* _The task_: Search the entries for the word "Start" and return every line where it is found.

[Opening The records section]

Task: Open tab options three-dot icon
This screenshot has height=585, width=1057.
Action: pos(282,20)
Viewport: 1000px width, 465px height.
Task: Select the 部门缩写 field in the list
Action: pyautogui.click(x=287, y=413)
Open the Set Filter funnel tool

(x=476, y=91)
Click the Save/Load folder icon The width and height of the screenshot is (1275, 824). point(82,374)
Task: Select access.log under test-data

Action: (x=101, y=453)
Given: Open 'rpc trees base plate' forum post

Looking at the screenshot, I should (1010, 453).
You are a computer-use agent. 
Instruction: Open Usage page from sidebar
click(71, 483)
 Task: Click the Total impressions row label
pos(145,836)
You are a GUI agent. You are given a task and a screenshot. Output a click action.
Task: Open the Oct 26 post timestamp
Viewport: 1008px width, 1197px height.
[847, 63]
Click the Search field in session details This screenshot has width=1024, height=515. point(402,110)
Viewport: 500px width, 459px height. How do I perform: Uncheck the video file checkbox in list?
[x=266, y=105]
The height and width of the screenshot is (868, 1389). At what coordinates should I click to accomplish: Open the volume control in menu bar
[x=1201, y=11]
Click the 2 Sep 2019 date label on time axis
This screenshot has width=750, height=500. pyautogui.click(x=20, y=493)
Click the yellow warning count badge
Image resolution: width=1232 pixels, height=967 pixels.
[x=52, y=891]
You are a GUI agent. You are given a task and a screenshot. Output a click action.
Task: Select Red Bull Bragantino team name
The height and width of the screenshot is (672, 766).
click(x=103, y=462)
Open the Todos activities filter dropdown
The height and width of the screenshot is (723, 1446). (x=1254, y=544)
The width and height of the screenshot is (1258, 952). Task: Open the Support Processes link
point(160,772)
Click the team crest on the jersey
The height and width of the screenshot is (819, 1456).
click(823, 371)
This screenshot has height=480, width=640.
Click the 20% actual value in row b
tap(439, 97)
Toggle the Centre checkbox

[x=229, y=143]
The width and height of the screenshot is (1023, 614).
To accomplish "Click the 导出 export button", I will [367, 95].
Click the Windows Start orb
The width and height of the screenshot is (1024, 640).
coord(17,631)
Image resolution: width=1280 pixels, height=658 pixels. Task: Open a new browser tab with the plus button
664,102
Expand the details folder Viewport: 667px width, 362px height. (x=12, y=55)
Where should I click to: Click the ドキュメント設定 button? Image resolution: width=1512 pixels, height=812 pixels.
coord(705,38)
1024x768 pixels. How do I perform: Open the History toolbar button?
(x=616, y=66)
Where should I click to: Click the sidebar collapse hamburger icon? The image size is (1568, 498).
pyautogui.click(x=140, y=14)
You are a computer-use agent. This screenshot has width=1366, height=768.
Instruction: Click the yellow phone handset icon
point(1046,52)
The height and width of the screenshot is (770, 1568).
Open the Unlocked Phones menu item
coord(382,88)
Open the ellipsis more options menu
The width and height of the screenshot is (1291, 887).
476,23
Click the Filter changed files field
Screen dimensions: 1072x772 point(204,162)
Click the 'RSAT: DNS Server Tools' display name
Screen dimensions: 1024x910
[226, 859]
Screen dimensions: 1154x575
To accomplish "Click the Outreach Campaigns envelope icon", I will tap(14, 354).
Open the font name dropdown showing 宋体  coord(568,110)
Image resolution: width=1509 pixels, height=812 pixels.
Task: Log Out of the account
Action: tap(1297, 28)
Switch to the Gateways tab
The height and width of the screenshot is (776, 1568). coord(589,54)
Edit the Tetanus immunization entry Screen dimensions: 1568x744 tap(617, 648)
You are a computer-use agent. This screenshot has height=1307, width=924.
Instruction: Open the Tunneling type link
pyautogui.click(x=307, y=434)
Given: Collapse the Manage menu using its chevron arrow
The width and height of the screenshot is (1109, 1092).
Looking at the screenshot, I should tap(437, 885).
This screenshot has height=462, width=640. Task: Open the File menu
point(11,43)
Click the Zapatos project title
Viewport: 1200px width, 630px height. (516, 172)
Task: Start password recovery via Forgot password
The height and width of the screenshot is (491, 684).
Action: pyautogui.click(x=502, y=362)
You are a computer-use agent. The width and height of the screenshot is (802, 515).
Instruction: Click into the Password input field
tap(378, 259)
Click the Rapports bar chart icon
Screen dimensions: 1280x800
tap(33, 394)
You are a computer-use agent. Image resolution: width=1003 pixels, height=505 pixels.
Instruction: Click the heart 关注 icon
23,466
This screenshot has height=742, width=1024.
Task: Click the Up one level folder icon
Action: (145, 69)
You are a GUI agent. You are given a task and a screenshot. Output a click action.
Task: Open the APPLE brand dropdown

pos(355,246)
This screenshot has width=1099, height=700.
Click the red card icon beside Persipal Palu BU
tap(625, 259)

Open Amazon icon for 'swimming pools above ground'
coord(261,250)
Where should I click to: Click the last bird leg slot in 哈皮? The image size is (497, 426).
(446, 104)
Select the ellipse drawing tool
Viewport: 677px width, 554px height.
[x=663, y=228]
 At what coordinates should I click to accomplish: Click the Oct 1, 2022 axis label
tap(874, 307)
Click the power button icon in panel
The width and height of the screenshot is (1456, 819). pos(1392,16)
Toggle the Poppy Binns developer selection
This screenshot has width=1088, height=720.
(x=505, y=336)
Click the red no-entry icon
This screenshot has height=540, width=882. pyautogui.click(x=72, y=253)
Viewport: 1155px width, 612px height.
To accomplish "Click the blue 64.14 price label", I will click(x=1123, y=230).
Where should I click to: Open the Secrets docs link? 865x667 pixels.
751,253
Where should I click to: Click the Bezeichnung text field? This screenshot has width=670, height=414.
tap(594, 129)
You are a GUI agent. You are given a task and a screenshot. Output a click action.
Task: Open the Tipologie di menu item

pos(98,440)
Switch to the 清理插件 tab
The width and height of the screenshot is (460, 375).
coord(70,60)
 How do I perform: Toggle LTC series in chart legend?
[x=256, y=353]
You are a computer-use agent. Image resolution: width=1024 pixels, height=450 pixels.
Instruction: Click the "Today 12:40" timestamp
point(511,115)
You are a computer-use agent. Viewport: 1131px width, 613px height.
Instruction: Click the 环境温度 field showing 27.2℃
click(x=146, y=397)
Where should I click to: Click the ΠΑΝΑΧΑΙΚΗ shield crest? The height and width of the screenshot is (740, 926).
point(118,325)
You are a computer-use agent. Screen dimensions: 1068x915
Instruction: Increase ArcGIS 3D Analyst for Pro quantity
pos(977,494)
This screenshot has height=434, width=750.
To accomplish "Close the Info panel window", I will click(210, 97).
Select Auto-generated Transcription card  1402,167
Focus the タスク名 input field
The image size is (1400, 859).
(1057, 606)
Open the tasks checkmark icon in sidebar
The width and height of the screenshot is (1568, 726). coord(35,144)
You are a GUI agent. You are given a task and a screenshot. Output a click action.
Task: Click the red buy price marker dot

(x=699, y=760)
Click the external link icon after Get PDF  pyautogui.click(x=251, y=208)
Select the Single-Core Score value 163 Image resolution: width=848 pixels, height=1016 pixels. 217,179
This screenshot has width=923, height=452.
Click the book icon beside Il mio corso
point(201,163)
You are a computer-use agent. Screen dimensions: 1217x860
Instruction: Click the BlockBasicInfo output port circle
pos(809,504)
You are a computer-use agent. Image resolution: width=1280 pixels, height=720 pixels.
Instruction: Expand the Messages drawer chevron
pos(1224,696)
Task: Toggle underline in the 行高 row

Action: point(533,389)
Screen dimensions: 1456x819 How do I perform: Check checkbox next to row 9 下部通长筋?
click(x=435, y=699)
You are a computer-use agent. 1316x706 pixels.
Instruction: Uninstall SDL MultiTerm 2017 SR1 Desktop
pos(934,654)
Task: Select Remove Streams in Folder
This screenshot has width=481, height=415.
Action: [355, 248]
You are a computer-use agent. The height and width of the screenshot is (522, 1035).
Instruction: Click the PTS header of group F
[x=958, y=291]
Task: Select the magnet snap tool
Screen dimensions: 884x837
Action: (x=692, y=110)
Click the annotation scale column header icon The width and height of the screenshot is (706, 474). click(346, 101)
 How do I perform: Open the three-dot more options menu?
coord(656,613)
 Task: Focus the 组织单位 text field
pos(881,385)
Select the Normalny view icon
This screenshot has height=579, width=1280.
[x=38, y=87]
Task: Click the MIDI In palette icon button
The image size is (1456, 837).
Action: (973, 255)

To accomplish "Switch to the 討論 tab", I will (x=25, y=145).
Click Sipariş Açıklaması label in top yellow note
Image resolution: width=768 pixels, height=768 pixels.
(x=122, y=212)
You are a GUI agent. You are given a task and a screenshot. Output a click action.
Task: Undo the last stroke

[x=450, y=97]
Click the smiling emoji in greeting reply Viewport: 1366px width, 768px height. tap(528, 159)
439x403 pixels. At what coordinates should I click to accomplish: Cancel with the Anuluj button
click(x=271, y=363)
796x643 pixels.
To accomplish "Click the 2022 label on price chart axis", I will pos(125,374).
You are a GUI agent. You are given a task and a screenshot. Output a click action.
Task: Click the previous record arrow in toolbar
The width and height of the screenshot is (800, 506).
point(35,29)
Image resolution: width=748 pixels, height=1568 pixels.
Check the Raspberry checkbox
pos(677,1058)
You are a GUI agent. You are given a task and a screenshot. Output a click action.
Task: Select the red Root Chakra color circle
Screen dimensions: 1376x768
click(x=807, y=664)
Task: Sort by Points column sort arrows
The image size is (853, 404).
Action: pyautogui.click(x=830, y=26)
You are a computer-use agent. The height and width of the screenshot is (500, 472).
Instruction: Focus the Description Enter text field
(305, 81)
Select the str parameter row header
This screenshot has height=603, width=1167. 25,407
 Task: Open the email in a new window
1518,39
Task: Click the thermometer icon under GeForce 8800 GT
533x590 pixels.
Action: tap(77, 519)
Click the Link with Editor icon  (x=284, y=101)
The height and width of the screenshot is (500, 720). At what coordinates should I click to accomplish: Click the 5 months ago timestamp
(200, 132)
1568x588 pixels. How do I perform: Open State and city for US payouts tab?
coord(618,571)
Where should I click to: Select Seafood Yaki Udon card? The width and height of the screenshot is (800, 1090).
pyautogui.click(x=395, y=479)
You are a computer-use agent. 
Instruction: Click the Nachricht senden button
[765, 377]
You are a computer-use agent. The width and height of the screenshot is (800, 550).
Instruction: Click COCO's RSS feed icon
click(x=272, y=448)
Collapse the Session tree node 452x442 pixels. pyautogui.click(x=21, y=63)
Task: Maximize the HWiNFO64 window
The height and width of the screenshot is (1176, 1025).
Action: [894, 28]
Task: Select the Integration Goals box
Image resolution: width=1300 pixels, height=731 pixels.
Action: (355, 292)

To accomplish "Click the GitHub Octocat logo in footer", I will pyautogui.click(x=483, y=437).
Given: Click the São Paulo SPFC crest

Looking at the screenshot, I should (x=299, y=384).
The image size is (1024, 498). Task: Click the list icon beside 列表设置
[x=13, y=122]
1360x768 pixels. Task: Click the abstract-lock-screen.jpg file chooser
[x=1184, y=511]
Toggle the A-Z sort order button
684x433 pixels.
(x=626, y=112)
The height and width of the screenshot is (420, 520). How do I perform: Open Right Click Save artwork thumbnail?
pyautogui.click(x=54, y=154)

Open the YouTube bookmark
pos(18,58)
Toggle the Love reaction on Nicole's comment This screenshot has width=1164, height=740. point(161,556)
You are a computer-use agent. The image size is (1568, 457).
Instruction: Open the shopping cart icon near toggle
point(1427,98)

[Closing The records section]

* _Response for this exercise_:
Click the Windows Start orb
Task: Start password recovery via Forgot password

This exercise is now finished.